Evaluating and enhancing spatial cognition abilities of large language models
Published in International Journal of Geographical Information Science, 2025
Recommended citation: Yang, A., Fu, C., Jia, Q., Dong, W., Ma, M., Chen, H., … Wu, H. (2025). Evaluating and enhancing spatial cognition abilities of large language models. International Journal of Geographical Information Science, 1–36. https://doi.org/10.1080/13658816.2025.2490701 https://doi.org/10.1080/13658816.2025.2490701
Abstract
Large Language Models (LLMs) demonstrate various capabilities previously considered unique to humans. However, current evidence is insufficient to determine whether LLMs have developed spatial cognition, a fundamental aspect of human cognition underpinning logical-mathematical reasoning and various other skills. Previous studies on this topic have primarily concentrated on small-scale perceptions, leaving the spatial cognition within the context of GIScience largely unexamined. We introduce a benchmark that evaluates spatial cognition abilities across seven categories to systematically assess how well LLMs process and generate three types of spatial knowledge: landmark, route, and survey knowledge. Furthermore, we propose a tool-augmented approach named Hybrid Mind, which integrates LLMs with deterministic GIS algorithms to enhance their performance in spatial cognitive tasks.
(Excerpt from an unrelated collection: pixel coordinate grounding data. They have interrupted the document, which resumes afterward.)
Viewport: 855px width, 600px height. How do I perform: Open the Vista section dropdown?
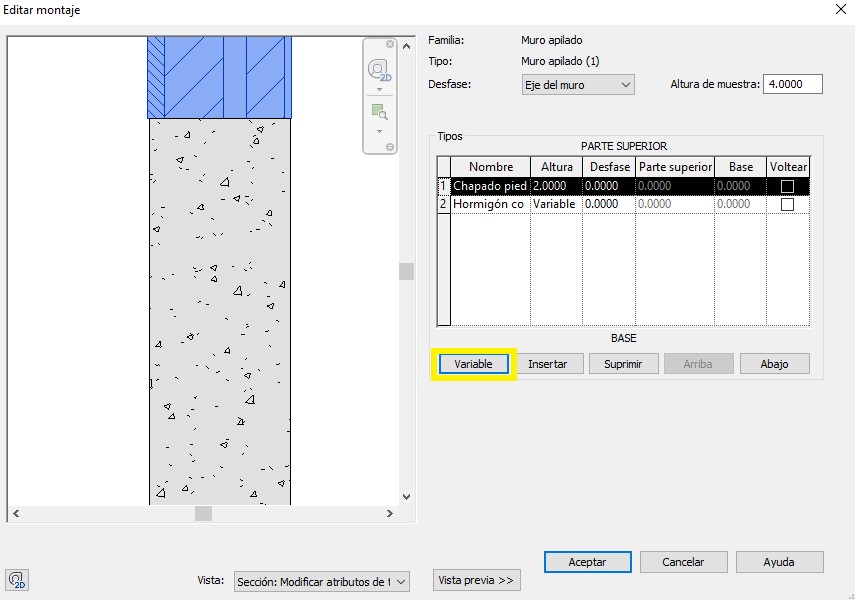click(321, 581)
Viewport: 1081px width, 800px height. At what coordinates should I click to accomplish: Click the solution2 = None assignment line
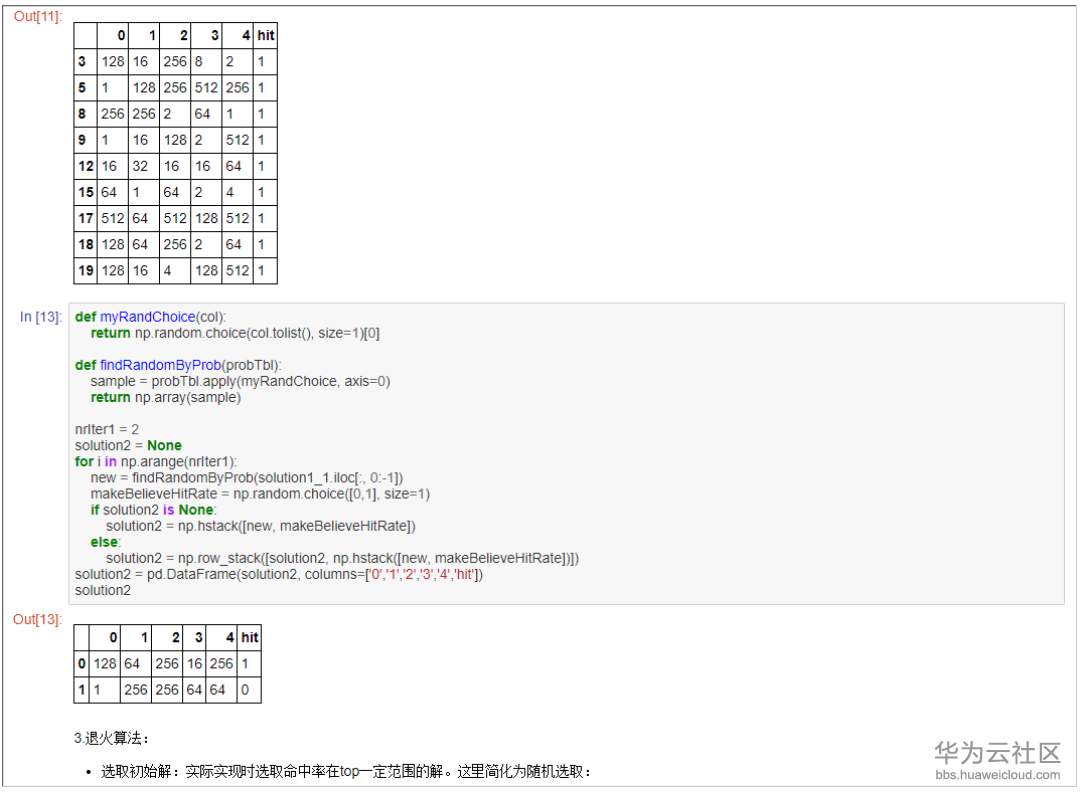[x=113, y=445]
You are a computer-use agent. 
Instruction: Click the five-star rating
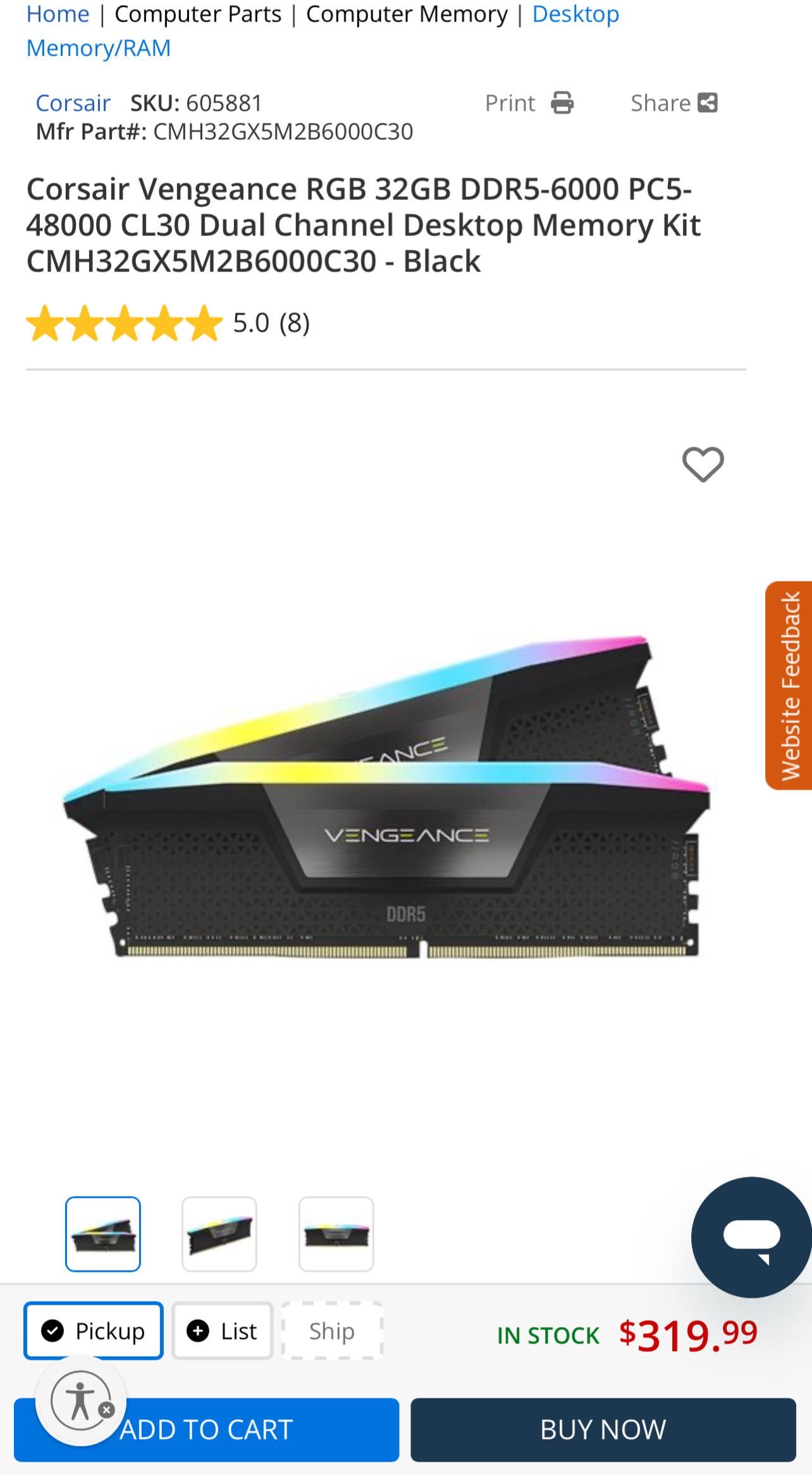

The core idea involves the implementation of a mental map builder that generates a quantitative map based on segmented qualitative constraints, overcoming LLMs’ fallacies in synthesizing spatial information. Our experimental results revealed that although LLMs exhibited potential for spatial cognition, their performance was poor across most spatial cognitive tasks, particularly in constructing route and survey knowledge. The leading model, GPT-4-turbo, correctly answered fewer than one-fourth of the questions. In contrast, the Hybrid Mind approach significantly improved performance, correctly solving 70.48% of the questions.